- SHORT TASK A:
From the mailing list post, reproduce the passage between "Posted to user@hadoop.apache.org" and "Sequence/Snappy files.", inclusive.
- SHORT TASK B:
Decide whether each statement agrees with the mailing list post. Answer yes or no, and quote the deciding words from the post.
(i) The Grep example the poster wants to change comes bundled with CDH.
(ii) By default, the program reads Sequence/Snappy files without errors.
(iii) The exception shown is a java.io.FileNotFoundException.
- SHORT TASK C:
According to the mailing list post, what address was the post sent to?

[START OF SOURCE EXCERPT]

You are viewing a plain text version of this content. The canonical link for it is here.
Posted to user@hadoop.apache.org by Xuri Nagarin <se...@gmail.com> on 2013/10/08 19:52:08 UTC
Modifying Grep to read Sequence/Snappy files
Hi,
I am trying to get the Grep example bundled with CDH to read
Sequence/Snappy files.
By default, the program throws errors trying to read Sequence/Snappy files:
java.io.EOFException: Unexpected end of block in input stream
at
org.apache.hadoop.io.compress.BlockDecompressorStream.getCompressedData(BlockDecompressorStream.java:121)
at
org.apache.hadoop.io.compress.BlockDecompressorStream.decompress(BlockDecompressorStream.java:95)
at
org.apache.hadoop.io.compress.DecompressorStream.read(DecompressorStream.java:83)
at java.io.InputStream.read(InputStream.java:82)
So I edited the code to read Sequence files.

[END OF SOURCE EXCERPT]
[START OF RAW RECORDS]

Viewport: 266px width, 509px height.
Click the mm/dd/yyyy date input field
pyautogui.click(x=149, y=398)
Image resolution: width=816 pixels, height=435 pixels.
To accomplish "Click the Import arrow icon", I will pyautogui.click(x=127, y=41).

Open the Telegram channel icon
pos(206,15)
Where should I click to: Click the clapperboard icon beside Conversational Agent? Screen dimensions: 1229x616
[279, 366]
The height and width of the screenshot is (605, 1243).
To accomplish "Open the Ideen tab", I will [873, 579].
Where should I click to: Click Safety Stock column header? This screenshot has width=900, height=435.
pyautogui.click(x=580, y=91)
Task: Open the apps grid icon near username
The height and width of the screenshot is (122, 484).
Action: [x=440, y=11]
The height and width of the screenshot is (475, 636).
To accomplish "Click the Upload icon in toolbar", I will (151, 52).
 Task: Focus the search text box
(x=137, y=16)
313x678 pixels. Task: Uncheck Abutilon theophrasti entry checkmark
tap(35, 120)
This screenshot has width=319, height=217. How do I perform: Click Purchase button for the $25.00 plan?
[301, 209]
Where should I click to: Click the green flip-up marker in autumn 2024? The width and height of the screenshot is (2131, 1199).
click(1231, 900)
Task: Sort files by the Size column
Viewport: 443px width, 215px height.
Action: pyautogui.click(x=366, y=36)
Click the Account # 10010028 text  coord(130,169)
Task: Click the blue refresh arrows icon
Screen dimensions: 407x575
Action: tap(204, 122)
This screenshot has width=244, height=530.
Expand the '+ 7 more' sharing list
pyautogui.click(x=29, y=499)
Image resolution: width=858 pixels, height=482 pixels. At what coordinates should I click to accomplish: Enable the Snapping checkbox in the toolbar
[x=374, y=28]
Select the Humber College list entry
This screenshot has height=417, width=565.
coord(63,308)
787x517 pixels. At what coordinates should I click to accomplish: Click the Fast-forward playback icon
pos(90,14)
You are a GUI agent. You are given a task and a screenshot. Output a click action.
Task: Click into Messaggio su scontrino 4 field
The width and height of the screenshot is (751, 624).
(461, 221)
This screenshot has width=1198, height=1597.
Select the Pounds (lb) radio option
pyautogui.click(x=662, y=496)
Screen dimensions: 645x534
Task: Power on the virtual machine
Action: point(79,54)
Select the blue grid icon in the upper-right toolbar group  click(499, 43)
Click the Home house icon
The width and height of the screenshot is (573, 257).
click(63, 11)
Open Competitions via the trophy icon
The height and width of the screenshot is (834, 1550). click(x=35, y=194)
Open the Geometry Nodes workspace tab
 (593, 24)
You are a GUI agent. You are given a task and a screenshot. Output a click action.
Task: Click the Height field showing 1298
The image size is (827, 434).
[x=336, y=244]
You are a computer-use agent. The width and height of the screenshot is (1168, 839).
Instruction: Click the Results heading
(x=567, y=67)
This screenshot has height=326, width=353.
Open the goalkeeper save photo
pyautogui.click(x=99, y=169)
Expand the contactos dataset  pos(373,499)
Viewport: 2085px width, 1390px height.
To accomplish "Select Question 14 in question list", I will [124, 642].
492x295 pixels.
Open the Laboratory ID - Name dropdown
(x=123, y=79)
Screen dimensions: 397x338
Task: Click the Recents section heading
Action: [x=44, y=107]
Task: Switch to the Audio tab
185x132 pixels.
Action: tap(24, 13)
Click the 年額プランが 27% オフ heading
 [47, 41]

[END OF RAW RECORDS]

- WORKED SOLUTION A:
Posted to user@hadoop.apache.org by Xuri Nagarin <se...@gmail.com> on 2013/10/08 19:52:08 UTC
Modifying Grep to read Sequence/Snappy files
Hi,
I am trying to get the Grep example bundled with CDH to read
Sequence/Snappy files.

- WORKED SOLUTION B:
(i) Yes: "the Grep example bundled with CDH"
(ii) No: "By default, the program throws errors trying to read Sequence/Snappy files"
(iii) No: "java.io.EOFException: Unexpected end of block in input stream"

- WORKED SOLUTION C:
user@hadoop.apache.org